Although nearly 500 wells have been drilled in the field and gross gas production has already peaked at around 200 million cubic feet per day, Drunkards Wash is still expected to average around 150 million cubic feet of daily output this year. Says Irani: "That means an added 45 million cubic feet per day of net gas production to us."

Recompletions Reap Returns

For Bakersfield, California-based Berry Petroleum Co., the move into the Uinta Basin in late August 2003 was a logical outgrowth of its desire to diversify away from its California heavy-oil commodity base, to lighter oil and natural gas.

In the Brundage Canyon area, 15 miles due west of Monument Butte, the company found both when it acquired from The Williams Production Co. some 43,000 net acres, including 8.7 million barrels of oil equivalent (BOE) of proved reserves. Daily production was 1,300 barrels of oil and 4.5 million cubic feet of gas from 85 wells.

"Our primary objective in this region is the Green River formation, which has five prospective oil and gas horizons ranging in depth from 1,300 to 5,500 feet," says Logan Magruder, Denver-based senior vice president for Berry's Rocky Mountain and Midcontinent E&P operations. "We feel very comfortable operating here since the Berry team in Brundage Canyon is comprised of many ex-employees of Barrett Resources, which owned and operated the field prior to Williams."

Comfortable, indeed. Within just 18 days of acquiring the Brundage Canyon properties, Berry had two rigs running which by year-end 2003 drilled 26 wells in the field. Thus far this year, the company has drilled another 26 wells there. Berry booked another 1 million BOE of proved reserves in the field at year-end 2003 and has almost tripled daily production, to 4,200 barrels of oil and 9.2 million cubic feet of gas.

"Our strategy is to gear about 60% of our capital budget to converting proved undeveloped (PUD) reserves to the proved developed producing (PDP) category; the remaining 40% of our capex is aimed at expanding the productive limits of the field by targeting probable and possible reserves," says Magruder.

This year Berry expects to triple last year's spending in Brundage Canyon, to around $45 million, drilling and completing 55 new wells. It will also work over or recomplete another 40 to 50 existing wells.

Recompletions are an important component of Berry's plan for growing the field's output.
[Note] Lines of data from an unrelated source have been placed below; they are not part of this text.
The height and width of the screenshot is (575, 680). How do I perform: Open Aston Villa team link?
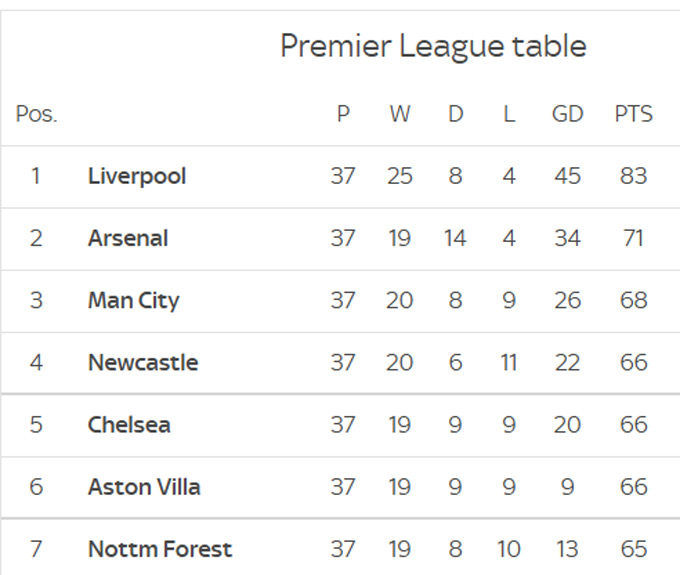pyautogui.click(x=144, y=487)
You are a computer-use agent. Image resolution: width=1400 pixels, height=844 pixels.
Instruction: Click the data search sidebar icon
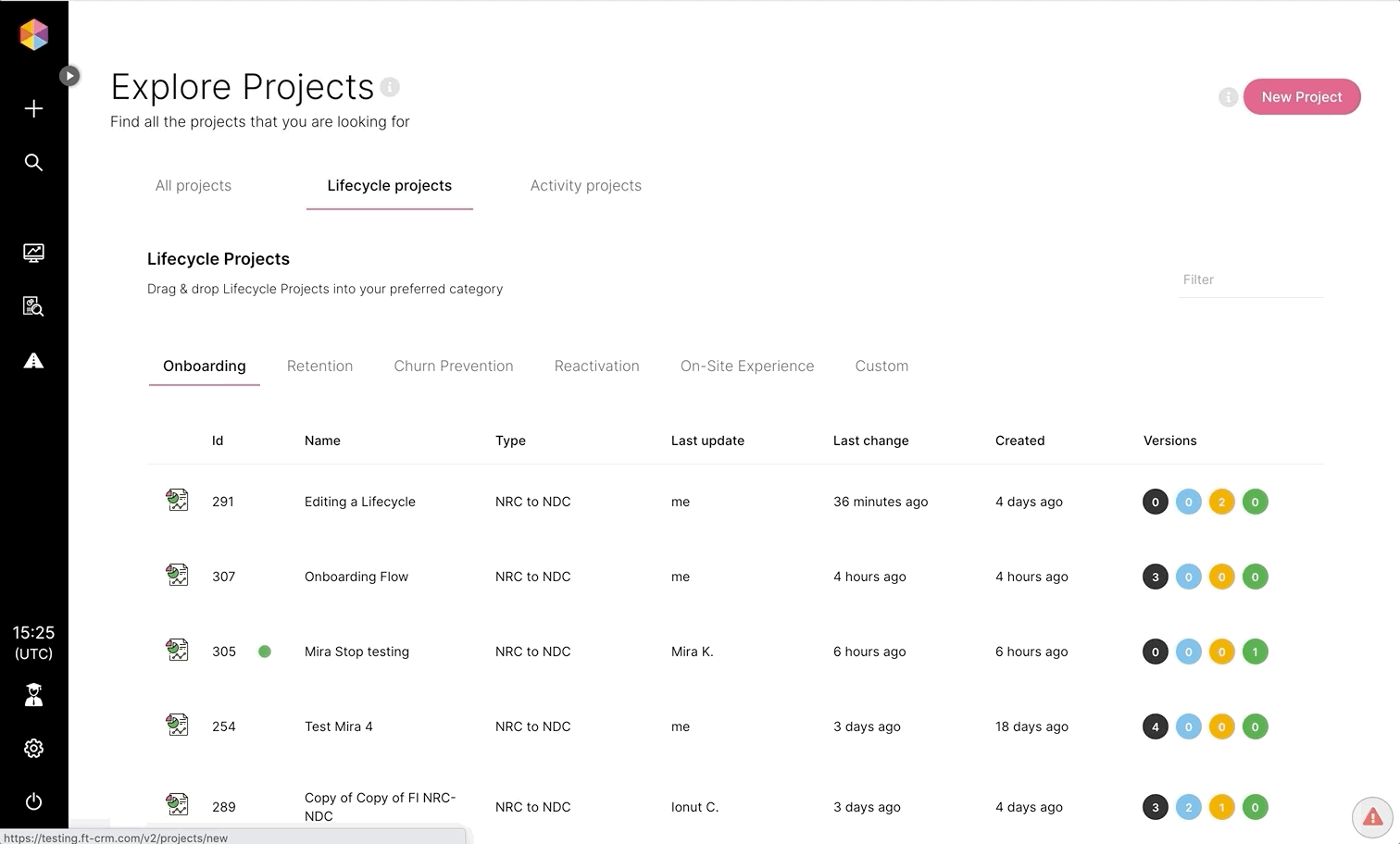click(33, 306)
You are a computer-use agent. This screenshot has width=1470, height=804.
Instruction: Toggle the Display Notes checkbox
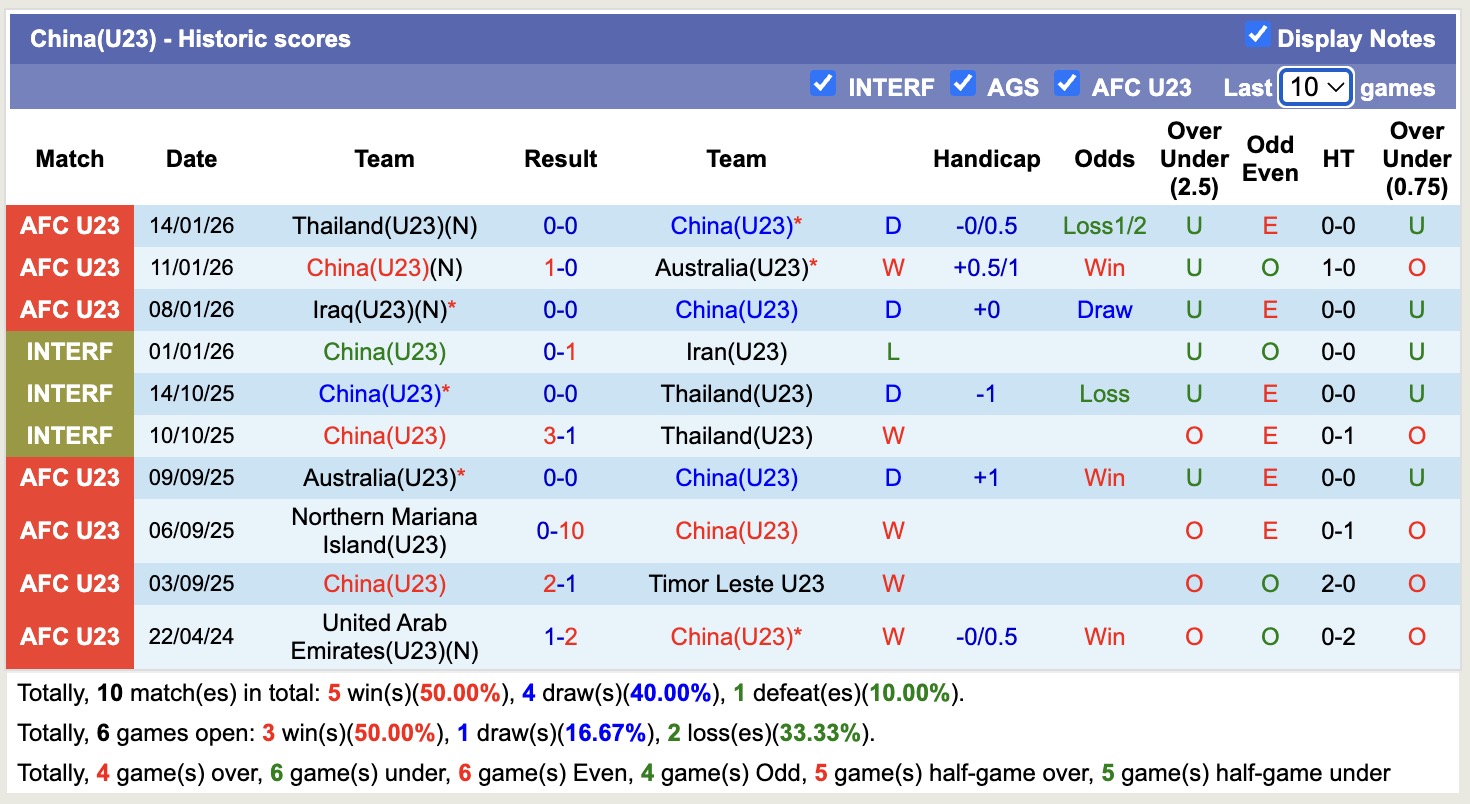coord(1257,36)
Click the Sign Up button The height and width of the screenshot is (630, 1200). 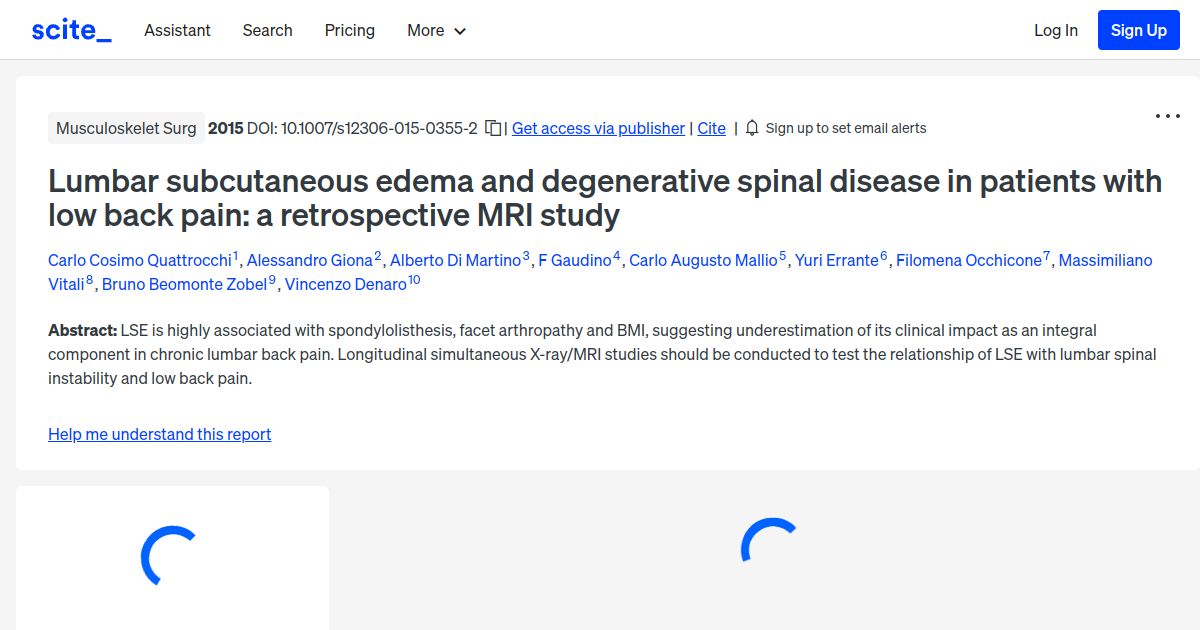click(1138, 29)
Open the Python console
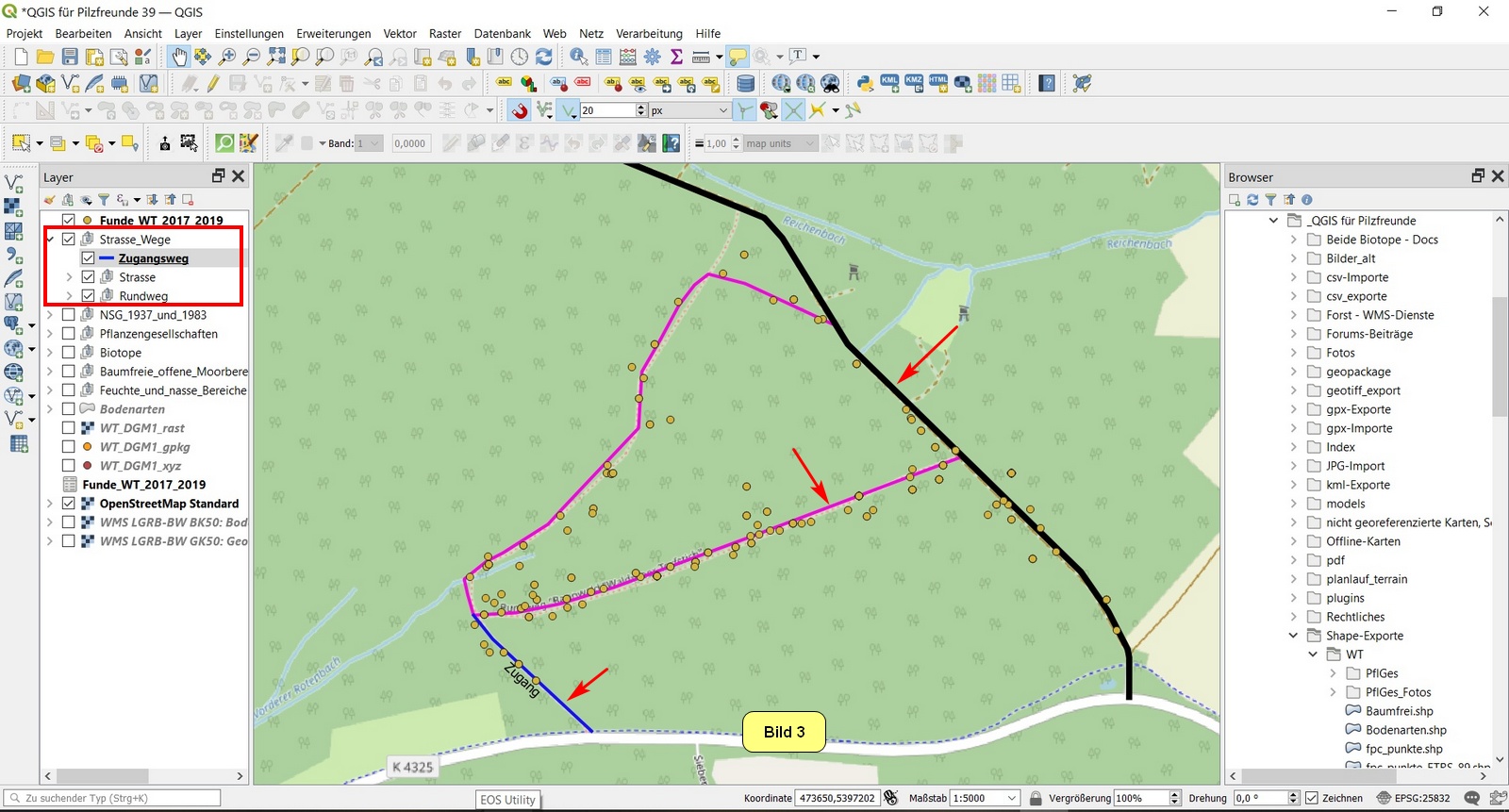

Using the latest high-resolution, thin-bed logging techniques to identify previously bypassed zones that were once considered unproductive, the company has been able to re-enter and convert three-barrel-per-day oil wells into 45-barrel-per-day wells at economic multiples.
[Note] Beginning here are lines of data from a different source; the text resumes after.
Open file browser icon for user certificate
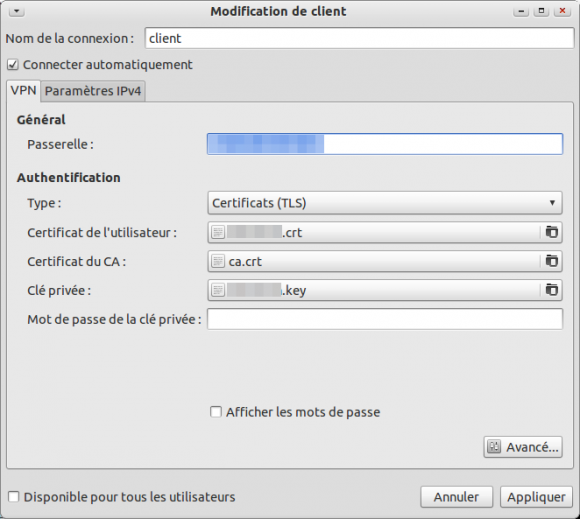Viewport: 580px width, 519px height. point(552,232)
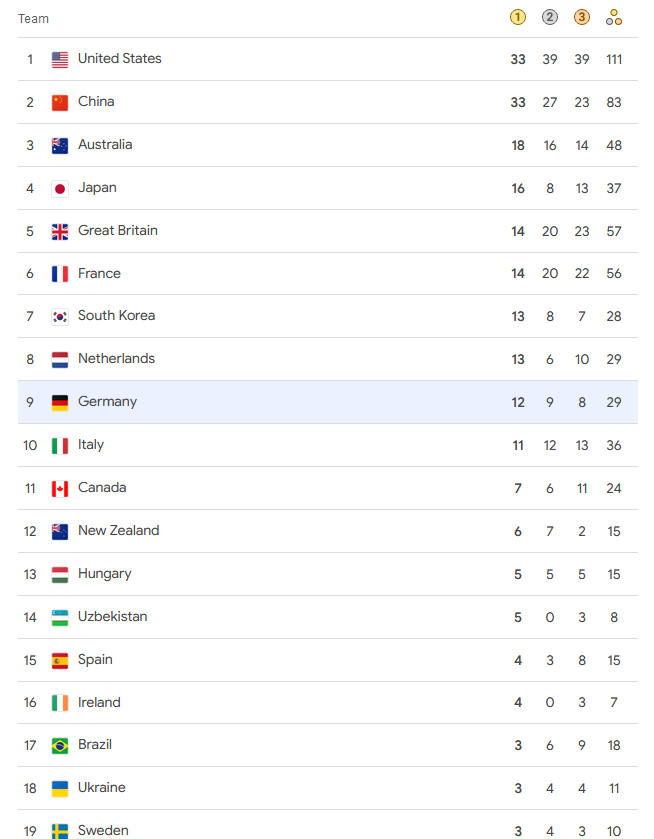654x839 pixels.
Task: Select the France team name
Action: [x=99, y=273]
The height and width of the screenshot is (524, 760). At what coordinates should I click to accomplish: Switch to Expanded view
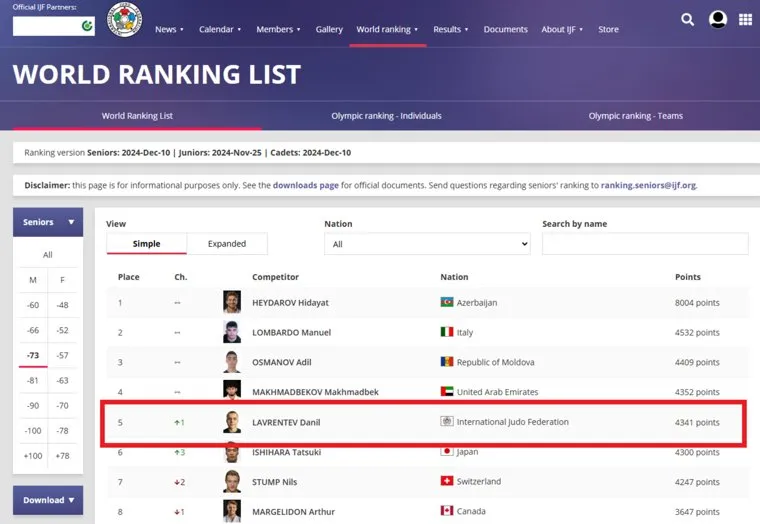click(227, 244)
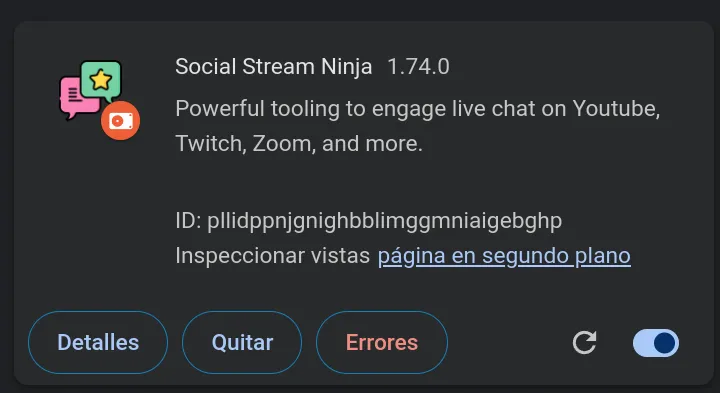Open the Detalles page
720x393 pixels.
tap(98, 342)
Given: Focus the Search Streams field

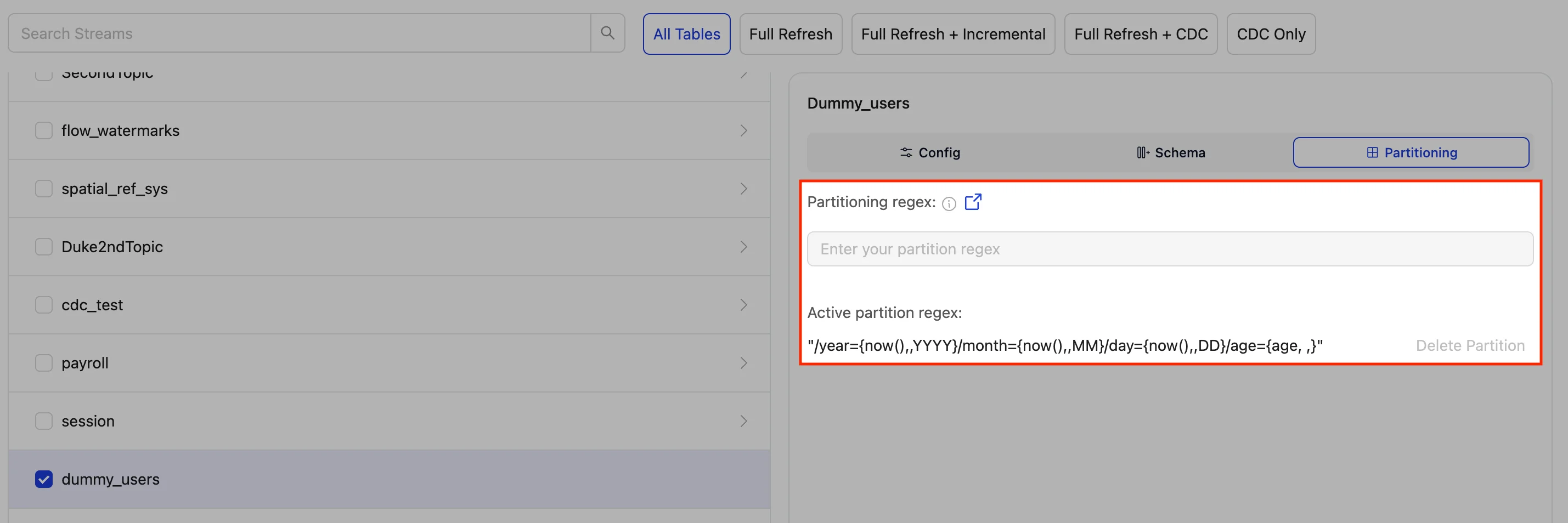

Whether reentering existing wells or completing new ones, Berry focuses on the latest frac technology to enhance production and cut costs. It uses composite plugs, set at various downhole intervals, which allow an operator to isolate specific productive zones for stimulation treatment during a multi-stage frac operation. These can be drilled out quickly when the operator is ready to recombine and flow back the fractured zones.
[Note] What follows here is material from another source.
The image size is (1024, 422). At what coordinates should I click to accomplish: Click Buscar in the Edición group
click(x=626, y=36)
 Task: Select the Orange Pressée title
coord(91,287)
"With these plugs, we're able to execute up to six separate fracs in just one day compared to the several days it used to take to complete just a two- or three-stage frac," says Magruder. "So we end up not only saving money but also opening up more reservoir for productive pay."

Recognizing it will soon be operating 150 wells in Brundage Canyon, Berry has hired its own personnel to monitor the field's production, with one person specifically assigned to finding ways to optimize daily output. Previously, field surveillance was handled by contractors. By taking these steps, the company has optimized field output nearly 5%.

These cost-pruning and production-enhancement measures are sorely needed, says Magruder. "With casing and tubing costs escalating 200% during the past six months-and other well-construction costs on the rise-we need to create every efficiency we can to keep our total drilling and completion costs at $630,000.

"As we see it, the ability to hold operating costs just flat in a rising cost environment is in itself an accomplishment."

Although Berry's current production mix is 75% oil, 25% gas, "we expect this to change in the future as we begin to explore the field's deeper, gas-rich Mesaverde horizons."